>> START EXERCISE DATA

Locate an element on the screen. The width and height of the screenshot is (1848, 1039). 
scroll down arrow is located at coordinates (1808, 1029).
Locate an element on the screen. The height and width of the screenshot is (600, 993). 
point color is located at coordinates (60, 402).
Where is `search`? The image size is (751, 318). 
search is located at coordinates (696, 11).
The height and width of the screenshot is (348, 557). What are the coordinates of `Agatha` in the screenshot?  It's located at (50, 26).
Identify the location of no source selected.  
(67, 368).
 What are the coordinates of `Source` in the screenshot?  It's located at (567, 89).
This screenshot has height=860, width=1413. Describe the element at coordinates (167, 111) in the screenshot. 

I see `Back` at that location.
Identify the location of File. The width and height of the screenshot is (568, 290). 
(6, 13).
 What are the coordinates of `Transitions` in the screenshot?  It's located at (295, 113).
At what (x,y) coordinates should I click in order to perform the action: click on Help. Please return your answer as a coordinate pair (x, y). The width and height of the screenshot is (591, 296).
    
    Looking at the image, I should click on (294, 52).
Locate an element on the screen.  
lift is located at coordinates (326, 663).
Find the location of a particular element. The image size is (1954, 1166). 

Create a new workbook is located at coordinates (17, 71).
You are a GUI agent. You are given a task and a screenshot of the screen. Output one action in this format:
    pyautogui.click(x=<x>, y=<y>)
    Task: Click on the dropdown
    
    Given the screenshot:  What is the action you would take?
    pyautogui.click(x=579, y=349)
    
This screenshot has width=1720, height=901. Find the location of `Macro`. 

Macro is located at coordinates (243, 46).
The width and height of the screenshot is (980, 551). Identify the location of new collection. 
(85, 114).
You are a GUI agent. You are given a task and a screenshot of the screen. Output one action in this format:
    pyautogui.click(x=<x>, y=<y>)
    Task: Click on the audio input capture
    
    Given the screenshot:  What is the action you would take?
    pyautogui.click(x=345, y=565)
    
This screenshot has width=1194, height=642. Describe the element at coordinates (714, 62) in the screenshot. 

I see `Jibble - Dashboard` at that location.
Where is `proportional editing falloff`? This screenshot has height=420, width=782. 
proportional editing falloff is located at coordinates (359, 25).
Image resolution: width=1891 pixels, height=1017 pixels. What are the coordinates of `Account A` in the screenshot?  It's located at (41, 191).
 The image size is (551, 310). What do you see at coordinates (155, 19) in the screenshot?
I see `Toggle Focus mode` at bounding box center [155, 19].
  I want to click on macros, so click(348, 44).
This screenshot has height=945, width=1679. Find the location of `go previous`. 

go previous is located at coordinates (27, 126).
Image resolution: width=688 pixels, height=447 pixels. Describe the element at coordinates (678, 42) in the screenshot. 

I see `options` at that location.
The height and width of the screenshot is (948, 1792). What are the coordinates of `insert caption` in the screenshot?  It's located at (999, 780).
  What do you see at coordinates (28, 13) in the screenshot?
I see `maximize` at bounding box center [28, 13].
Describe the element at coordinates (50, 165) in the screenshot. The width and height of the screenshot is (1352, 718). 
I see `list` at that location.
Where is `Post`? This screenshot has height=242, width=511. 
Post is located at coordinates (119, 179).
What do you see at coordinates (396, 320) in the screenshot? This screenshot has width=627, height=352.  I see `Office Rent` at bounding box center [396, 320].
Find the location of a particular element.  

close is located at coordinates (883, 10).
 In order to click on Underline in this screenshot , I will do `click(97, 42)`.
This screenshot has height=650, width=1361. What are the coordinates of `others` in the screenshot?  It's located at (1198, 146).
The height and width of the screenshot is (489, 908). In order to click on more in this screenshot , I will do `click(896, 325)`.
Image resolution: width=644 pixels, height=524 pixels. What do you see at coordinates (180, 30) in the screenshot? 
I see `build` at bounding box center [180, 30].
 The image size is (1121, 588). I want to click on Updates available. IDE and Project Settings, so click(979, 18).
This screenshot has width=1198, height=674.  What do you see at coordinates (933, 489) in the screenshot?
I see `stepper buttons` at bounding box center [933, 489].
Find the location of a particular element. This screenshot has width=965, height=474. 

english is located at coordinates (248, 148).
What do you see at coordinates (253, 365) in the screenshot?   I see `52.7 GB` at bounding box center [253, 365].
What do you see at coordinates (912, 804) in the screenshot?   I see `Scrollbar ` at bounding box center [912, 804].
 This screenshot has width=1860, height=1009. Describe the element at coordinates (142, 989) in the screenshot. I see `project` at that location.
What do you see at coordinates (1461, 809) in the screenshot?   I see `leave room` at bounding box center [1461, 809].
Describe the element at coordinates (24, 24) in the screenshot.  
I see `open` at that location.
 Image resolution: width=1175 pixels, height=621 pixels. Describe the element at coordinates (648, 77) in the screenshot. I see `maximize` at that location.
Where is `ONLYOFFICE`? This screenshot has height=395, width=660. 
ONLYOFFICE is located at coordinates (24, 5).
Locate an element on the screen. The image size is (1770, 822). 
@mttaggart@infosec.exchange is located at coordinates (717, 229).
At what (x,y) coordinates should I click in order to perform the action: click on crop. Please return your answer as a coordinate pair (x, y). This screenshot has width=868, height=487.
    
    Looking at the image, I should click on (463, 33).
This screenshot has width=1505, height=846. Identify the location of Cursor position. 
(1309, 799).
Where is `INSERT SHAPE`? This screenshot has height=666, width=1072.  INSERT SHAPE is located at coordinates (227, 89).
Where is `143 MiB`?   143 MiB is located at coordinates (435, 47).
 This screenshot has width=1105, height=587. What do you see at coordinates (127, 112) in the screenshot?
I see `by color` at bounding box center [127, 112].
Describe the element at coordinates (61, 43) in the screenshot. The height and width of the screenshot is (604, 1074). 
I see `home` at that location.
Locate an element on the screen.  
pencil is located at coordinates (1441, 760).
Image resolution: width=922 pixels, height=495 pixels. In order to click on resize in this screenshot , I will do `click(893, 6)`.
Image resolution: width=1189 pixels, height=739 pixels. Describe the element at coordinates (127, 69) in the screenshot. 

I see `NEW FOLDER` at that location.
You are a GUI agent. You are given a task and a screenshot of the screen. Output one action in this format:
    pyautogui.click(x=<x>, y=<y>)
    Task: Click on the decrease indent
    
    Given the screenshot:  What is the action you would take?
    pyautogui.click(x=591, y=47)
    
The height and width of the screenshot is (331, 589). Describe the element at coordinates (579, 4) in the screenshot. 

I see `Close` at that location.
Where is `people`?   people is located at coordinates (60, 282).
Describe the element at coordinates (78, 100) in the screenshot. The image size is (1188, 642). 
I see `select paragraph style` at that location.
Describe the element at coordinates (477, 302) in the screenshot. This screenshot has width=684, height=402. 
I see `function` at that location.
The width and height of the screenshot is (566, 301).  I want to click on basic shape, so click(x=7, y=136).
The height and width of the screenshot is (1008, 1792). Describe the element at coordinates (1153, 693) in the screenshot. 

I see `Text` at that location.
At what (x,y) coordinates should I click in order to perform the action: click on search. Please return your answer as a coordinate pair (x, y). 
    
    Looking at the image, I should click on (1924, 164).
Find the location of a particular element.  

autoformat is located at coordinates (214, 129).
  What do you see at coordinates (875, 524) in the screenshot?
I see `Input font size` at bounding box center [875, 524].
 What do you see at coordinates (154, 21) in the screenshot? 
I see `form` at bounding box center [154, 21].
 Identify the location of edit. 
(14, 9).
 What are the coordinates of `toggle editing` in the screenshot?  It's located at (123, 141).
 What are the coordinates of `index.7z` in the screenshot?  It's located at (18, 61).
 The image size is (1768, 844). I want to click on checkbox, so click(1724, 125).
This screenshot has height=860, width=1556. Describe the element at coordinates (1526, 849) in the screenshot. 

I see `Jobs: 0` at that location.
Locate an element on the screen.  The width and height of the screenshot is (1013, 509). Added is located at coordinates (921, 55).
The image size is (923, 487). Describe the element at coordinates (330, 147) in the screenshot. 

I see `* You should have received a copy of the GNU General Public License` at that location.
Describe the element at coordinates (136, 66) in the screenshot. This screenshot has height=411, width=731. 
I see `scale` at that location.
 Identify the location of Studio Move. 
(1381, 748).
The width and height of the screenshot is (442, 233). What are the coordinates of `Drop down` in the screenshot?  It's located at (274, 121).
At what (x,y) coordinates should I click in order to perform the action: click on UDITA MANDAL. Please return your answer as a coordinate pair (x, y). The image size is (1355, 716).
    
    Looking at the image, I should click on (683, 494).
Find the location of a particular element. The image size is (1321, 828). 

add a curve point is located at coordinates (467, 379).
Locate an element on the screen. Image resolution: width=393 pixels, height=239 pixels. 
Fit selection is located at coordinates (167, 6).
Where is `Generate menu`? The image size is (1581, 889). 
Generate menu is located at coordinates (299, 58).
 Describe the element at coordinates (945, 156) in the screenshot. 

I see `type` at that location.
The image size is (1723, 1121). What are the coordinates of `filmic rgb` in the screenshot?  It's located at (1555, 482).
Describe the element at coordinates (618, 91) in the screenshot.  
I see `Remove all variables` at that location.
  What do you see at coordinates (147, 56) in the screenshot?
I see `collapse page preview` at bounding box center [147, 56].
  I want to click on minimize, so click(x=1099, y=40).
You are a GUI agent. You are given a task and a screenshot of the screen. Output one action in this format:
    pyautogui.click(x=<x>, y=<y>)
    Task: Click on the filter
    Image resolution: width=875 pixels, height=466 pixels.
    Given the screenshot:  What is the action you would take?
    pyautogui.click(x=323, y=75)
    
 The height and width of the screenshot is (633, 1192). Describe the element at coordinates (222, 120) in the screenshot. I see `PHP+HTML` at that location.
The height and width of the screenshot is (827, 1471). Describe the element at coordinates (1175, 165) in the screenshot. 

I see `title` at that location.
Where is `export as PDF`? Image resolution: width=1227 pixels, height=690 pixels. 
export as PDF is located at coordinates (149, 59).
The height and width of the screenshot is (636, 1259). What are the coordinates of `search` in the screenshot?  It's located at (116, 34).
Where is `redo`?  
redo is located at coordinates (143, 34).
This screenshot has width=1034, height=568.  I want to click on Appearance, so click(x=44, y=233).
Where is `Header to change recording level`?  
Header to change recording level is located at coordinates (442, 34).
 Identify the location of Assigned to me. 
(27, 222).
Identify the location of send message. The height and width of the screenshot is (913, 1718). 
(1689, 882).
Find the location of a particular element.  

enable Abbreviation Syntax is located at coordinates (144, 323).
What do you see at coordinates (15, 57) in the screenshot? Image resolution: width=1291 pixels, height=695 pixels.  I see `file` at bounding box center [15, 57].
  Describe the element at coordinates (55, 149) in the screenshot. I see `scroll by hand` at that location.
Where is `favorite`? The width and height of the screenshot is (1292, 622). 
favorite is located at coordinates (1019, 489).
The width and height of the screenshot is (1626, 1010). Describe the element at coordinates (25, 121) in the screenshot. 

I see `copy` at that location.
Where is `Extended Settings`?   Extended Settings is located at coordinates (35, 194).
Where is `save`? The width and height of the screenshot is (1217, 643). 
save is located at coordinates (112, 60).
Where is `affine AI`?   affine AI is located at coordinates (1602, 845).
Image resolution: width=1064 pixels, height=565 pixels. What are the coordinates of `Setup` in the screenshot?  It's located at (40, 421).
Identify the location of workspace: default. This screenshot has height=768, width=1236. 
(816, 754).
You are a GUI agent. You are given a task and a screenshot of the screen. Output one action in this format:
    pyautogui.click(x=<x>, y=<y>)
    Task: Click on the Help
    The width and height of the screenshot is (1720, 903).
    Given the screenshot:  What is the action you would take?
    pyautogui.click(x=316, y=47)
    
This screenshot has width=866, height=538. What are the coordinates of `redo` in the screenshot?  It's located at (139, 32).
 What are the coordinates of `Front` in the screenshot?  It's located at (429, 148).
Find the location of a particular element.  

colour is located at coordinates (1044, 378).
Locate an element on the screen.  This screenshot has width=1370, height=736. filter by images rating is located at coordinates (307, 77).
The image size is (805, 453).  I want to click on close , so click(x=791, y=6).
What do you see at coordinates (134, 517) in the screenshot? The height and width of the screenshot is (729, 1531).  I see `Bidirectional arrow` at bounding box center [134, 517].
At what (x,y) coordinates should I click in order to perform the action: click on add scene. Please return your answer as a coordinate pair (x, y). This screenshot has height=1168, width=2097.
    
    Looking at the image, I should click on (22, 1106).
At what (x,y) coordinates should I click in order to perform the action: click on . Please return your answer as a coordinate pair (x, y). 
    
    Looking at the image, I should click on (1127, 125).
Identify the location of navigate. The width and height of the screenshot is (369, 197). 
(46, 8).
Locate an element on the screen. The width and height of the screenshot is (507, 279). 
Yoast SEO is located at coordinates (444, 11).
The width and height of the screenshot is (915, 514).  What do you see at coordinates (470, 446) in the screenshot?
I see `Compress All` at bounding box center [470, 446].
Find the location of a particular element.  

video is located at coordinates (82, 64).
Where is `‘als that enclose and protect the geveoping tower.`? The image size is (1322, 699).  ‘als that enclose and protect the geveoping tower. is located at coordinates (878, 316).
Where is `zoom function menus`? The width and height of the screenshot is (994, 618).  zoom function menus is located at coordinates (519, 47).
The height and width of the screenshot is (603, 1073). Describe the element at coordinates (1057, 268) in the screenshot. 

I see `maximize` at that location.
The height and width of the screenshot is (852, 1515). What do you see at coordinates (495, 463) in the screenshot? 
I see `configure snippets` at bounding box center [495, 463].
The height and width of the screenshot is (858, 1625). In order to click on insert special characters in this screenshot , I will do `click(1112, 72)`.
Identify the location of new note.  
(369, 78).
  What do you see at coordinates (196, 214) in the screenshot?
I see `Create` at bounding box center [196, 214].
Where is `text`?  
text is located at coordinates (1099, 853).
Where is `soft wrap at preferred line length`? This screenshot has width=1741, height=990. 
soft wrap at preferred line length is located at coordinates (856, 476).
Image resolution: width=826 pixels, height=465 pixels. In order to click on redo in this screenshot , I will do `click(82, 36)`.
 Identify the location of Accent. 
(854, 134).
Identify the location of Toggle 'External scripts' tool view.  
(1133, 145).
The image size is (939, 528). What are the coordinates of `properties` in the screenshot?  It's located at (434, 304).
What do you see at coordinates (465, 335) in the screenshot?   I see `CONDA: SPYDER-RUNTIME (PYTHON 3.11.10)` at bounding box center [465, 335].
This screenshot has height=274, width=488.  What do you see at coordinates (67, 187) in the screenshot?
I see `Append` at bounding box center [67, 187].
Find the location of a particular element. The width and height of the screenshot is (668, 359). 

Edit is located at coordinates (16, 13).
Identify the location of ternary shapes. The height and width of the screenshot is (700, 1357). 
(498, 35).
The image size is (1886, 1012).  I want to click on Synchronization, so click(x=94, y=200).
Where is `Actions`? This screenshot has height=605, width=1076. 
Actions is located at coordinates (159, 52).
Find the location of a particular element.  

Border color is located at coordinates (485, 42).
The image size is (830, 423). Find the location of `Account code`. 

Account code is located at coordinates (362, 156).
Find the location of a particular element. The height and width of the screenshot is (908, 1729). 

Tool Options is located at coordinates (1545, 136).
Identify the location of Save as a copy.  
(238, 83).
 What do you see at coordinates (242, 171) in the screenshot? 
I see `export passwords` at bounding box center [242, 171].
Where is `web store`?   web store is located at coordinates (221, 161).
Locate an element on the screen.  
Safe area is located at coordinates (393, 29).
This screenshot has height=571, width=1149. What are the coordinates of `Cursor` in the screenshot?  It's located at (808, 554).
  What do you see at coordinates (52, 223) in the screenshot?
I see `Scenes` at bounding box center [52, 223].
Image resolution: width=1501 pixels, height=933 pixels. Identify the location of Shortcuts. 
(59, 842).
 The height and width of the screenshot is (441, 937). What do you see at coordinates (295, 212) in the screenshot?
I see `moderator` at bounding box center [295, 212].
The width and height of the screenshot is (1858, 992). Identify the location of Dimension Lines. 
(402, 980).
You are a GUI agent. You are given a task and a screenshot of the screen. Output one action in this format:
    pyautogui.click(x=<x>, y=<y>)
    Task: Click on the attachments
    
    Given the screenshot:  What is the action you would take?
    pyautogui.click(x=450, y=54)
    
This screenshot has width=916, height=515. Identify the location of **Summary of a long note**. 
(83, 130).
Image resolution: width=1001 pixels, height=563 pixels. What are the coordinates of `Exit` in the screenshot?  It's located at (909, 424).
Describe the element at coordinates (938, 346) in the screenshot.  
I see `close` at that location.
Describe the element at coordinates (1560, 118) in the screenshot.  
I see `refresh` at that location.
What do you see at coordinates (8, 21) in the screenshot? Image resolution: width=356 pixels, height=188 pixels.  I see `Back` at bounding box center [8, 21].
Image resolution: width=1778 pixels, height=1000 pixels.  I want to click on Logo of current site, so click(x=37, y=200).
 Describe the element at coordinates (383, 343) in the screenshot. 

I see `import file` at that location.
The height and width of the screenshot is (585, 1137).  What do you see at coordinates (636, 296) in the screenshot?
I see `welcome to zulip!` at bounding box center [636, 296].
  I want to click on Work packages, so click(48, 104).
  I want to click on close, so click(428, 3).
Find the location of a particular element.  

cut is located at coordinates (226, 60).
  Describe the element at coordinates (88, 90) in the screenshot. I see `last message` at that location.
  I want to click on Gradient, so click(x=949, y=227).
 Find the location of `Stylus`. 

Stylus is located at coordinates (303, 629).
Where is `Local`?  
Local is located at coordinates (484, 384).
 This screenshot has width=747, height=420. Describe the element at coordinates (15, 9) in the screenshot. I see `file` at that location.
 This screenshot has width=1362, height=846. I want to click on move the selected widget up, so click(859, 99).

>> END EXERCISE DATA

EXERCISE DIRECTIONS >> Copy the entries above verbatim, from the line containing "The height and width of the screenshot is (585, 1137)." through the final entry.

ANSWER IN FULL >>
The height and width of the screenshot is (585, 1137).  What do you see at coordinates (636, 296) in the screenshot?
I see `welcome to zulip!` at bounding box center [636, 296].
  I want to click on Work packages, so click(48, 104).
  I want to click on close, so click(428, 3).
Find the location of a particular element.  

cut is located at coordinates (226, 60).
  Describe the element at coordinates (88, 90) in the screenshot. I see `last message` at that location.
  I want to click on Gradient, so click(x=949, y=227).
 Find the location of `Stylus`. 

Stylus is located at coordinates (303, 629).
Where is `Local`?  
Local is located at coordinates (484, 384).
 This screenshot has width=747, height=420. Describe the element at coordinates (15, 9) in the screenshot. I see `file` at that location.
 This screenshot has width=1362, height=846. I want to click on move the selected widget up, so click(859, 99).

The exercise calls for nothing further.